- [Description of the task]: Look through the records below for the line holding "Water Get No". Write it out exactly, with each following line through the line holding "Contactez nous".
==== Input data
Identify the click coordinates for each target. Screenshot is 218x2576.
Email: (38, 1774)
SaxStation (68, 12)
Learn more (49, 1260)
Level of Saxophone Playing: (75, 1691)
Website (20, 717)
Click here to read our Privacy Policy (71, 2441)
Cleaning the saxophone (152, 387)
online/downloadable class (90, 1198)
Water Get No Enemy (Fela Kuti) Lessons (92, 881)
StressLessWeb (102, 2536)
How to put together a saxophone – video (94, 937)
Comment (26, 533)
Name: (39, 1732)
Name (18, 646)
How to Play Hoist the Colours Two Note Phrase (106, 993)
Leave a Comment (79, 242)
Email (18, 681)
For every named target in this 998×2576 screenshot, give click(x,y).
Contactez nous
========
==== Input data
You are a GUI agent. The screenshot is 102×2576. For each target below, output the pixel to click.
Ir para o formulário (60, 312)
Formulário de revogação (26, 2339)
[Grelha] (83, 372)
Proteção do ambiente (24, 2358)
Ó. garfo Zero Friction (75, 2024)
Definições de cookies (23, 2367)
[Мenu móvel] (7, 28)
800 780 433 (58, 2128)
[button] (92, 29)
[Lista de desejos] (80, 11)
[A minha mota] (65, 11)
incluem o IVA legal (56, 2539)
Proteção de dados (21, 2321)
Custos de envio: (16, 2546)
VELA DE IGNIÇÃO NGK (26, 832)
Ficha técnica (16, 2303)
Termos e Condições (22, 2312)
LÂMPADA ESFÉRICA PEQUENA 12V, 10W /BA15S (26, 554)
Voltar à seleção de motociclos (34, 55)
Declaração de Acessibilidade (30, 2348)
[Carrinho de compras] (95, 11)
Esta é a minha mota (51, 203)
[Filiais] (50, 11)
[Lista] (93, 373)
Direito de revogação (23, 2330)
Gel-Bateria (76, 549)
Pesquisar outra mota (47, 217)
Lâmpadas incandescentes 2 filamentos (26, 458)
========
- [Answer to this problem]:
Water Get No Enemy (Fela Kuti) Lessons (92, 881)
StressLessWeb (102, 2536)
How to put together a saxophone – video (94, 937)
Comment (26, 533)
Name: (39, 1732)
Name (18, 646)
How to Play Hoist the Colours Two Note Phrase (106, 993)
Leave a Comment (79, 242)
Email (18, 681)
For every named target in this 998×2576 screenshot, give click(x,y).
Contactez nous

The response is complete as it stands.